À vrai dire, le soccer player ne s’est d’ailleurs jamais senti rejeté par les autochtones. « Sincèrement, je n’ai jamais ressenti la moindre hostilité à mon égard, en dehors comme sur un terrain de foot. Dès que mes coéquipiers ont constaté que j’étais un bon joueur de foot qui était dans l’équipe pour son niveau et pas pour sa nationalité, j’ai été intégré facilement. Après, j’ai quand même mis un peu de temps à nouer des contacts avec eux en dehors du terrain, principalement à cause de la barrière de la langue. Je n’arrivais pas à m’exprimer comme je le voulais avec eux, c’était frustrant. Les amitiés sont nées petit à petit, à mesure que mes coéquipiers afghans constataient mon respect pour leur culture, leur mode de vie, que je faisais des efforts pour parler leur langue. » Toujours s’agissant de son intégration, Pugliese poursuit : « Quand je me présentais comme un Américain, les réactions oscillaient entre la curiosité et l’intérêt : qu’est-ce que je fais à Kaboul, pour qui je travaille… Mais le mieux était encore de me présenter comme un joueur. Pour le coup, c’est un vrai passeport universel ! Les gens étaient heureux de pouvoir discuter football, ce sont des vrais passionnés et l’équipe nationale est une vraie fierté. »

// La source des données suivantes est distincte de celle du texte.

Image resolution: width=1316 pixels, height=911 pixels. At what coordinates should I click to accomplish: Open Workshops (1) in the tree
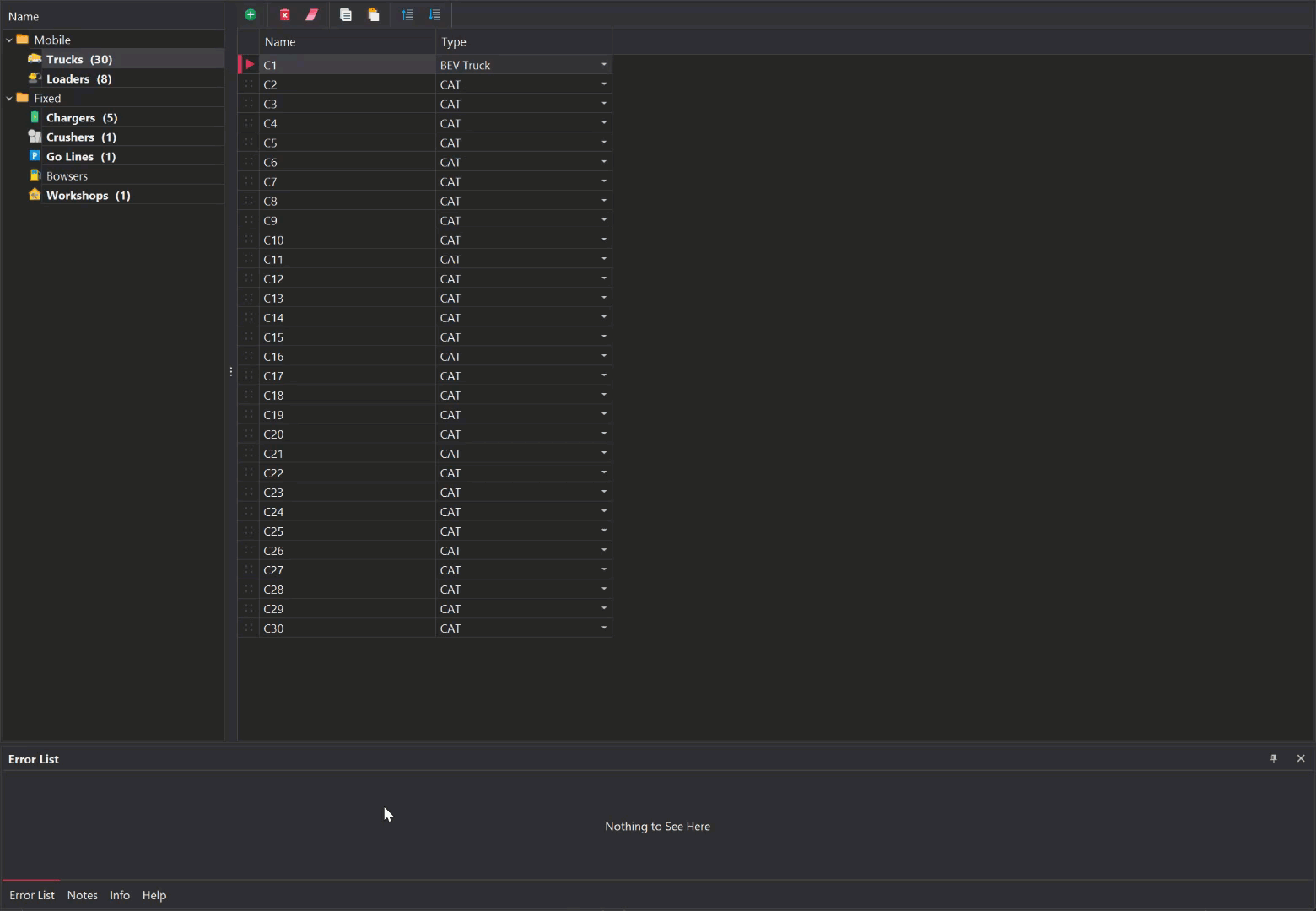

« D’une hospitalité rare »

Depuis 2012, un championnat national a été créé en Afghanistan et est soutenu par Moby Group, le géant des médias locaux. Huit clubs disputent cette nouvelle compétition, de Kaboul et d’ailleurs dans le pays. Pugliese l’assure, « le football est amené à se développer là-bas, on sent un vrai engouement populaire, un niveau en progression et des infrastructures qui commencent à se développer » . Une aventure à laquelle il aimerait participer d’une manière ou d’une autre, alors que son contrat s’est terminé en décembre dernier sur une finale de play-offs perdue. De retour depuis aux États-Unis, il garde de nombreux liens avec son pays d’adoption et planche actuellement sur un projet de documentaire retraçant ses 18 mois passés là-bas et le rapport des Afghans au foot. Un sujet qui lui tient à cœur : « Pas mal de jeunes sont obsédés par le ballon. J’en ai rencontré dans des parcs ou au futsal, où je jouais souvent en intégrant une équipe ou une autre. Leurs témoignages sont marquants, ils évoquent l’absence de travail et de perspectives d’avenir, les traditions culturelles et religieuses… » Pour Pugliese en tout cas, il y aura désormais un avant et un après Kaboul. Pas que le Pugliese d’avant était forcément étroit d’esprit, mais celui d’après est acharné à parler communion entre les peuples et lutte contre les préjugés. « Vraiment, l’accueil des Afghans a été extraordinaire, insiste-t-il. Tous ceux que j’ai rencontrés insistaient pour m’aider dans les démarches administratives quand je galérais, ou pour me véhiculer d’un endroit à l’autre. Ces gens-là sont d’une hospitalité dingue. Mes meilleurs moments, je les passais au billard avec les autres membres de l’équipe, un rituel qu’on avait après chaque victoire. On pariait la bouffe commandée pour la soirée. » L’histoire ne dit pas en revanche si ces soirées avaient lieu au Kaboul Kitchen.